Iraq Bomb Know-How Said to Come From Iran
ABC News:
By ROBERT BURNS
The Associated Press
British General Says Technology for Homemade Bombs Is Coming to Iraq From Iran
WASHINGTON Nov 4, 2005 — Technology and materials for making homemade bombs used against British and other U.S.-allied troops in southern Iraq are entering the country from neighboring Iran, a senior British general said Friday.
Maj. Gen. Jim B. Dutton of the British Royal Marines told reporters at the Pentagon that it's not clear whether the smuggling of illegal arms and explosives across the border is sanctioned by the Iranian government.
"Certainly we've seen movements of explosives across the border," he said in an interview by video-teleconference from Basra.
Dutton is the commander of British-led forces in southeastern Iraq, a region whose predominantly Shiite Muslim population has extensive and historic ties to Iran. "We're not, regrettably, capturing these arms as they come across the border," Dutton added. "That's what we would like to do.
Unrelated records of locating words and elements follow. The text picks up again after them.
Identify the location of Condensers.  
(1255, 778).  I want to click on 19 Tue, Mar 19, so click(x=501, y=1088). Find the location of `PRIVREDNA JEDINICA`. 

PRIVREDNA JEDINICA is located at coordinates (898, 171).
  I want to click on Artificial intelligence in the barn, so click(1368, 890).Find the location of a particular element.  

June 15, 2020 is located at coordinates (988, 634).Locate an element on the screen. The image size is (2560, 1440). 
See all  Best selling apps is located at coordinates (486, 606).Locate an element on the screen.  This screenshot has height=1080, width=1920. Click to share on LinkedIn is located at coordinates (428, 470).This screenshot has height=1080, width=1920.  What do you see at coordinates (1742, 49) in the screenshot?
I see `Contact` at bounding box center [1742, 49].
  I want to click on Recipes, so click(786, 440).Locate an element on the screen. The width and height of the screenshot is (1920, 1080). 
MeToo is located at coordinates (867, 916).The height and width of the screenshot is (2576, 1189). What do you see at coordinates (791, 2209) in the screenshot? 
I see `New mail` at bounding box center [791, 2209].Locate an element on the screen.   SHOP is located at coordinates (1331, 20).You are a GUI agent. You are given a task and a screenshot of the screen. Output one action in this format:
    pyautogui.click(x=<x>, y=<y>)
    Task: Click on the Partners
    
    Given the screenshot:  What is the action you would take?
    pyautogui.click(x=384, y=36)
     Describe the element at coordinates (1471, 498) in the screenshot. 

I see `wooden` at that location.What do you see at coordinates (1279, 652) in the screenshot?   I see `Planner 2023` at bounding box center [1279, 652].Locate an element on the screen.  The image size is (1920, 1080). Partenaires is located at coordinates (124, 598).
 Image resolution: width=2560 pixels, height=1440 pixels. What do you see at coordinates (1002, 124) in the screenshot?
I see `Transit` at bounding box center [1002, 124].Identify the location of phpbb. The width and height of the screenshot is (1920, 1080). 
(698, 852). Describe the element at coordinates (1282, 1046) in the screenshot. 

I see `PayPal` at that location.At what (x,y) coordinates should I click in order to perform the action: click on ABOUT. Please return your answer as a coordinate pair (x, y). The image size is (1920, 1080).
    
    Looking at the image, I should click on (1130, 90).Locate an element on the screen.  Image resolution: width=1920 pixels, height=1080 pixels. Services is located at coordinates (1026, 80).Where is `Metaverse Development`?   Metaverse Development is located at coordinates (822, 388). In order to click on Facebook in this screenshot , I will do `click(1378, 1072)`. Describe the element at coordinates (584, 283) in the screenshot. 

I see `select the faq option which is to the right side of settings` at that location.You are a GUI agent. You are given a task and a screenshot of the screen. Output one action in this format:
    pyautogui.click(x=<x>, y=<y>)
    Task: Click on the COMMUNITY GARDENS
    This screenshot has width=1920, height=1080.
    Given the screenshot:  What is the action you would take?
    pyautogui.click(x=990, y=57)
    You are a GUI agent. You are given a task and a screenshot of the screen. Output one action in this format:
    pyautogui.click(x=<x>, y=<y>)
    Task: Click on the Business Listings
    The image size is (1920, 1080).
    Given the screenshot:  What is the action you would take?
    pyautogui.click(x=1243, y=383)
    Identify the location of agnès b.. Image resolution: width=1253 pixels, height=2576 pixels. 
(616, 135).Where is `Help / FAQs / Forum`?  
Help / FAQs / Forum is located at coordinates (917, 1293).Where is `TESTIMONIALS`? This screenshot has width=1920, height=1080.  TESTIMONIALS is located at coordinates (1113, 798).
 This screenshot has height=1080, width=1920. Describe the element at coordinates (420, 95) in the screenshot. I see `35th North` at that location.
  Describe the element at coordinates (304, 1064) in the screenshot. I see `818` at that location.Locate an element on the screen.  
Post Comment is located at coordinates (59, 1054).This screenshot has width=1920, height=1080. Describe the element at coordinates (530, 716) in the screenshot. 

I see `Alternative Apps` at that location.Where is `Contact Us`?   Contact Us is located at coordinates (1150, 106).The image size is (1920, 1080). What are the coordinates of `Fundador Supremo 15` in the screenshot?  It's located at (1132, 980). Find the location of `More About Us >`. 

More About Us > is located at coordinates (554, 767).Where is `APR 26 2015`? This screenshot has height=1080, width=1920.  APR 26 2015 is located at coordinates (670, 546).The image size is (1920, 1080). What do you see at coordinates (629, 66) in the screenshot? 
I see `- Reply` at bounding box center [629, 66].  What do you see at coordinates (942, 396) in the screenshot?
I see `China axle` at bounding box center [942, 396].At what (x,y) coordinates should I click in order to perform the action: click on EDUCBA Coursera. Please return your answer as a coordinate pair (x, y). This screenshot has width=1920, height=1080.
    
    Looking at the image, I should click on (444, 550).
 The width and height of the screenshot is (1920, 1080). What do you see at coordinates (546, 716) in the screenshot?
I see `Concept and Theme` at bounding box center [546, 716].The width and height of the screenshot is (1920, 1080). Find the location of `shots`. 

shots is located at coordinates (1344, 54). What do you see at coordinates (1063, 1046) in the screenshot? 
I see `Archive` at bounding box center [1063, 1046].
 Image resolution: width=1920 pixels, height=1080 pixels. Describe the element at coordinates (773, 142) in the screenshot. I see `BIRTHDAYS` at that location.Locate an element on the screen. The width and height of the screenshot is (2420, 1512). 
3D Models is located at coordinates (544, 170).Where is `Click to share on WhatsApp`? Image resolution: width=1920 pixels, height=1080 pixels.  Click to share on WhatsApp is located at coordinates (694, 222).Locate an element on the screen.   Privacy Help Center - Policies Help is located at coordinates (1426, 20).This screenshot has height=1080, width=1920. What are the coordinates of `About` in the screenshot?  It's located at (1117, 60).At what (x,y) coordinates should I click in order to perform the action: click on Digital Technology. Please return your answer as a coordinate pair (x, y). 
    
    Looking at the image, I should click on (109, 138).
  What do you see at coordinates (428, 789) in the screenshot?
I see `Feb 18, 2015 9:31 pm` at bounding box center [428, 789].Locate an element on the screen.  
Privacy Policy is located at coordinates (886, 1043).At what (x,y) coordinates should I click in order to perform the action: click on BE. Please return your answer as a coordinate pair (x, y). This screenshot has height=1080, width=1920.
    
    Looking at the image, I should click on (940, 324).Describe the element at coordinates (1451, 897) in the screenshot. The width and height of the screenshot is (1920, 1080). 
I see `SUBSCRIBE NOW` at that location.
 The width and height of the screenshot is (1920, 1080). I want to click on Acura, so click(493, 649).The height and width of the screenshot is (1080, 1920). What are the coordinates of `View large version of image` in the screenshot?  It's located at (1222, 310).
But I think you'll know from other reporting that the IED explosions, particularly the advanced technology ones, we believe the technology certainly is coming from across that border."
The term IED refers to homemade bombs, which the U.S. military calls improvised explosive devices and which are the leading killer of American troops in Iraq. They are used less frequently in Dutton's area, but he said 18 allied troops have been killed by IEDs since Aug. 1, and there is a continuing effort to defeat the threat. Dutton said he could not discuss specific IED technologies for security reasons, but he said they are being used to make a variety of deadly explosives, "from those that can be made in a relatively simple workshop to those that would require a reasonably sophisticated factory."
In an interview in August, Dutton said there was speculation about arms entering Iraq from Iran but it could not be proven. On Friday he said there was virtually no doubt that Iran is the source of some IED technology. Less clear, he said, is who is behind the arms movements and whether the Iranian government is involved.
"I simply don't know whether this is Iranian government policy or whether this is simply groups who are using Iran for their own purposes and not being controlled," he said. "I'm simply not qualified and I don't have the knowledge. I wish I had; it would answer a lot questions for us. But I simply don't know whether this is official Iranian policy."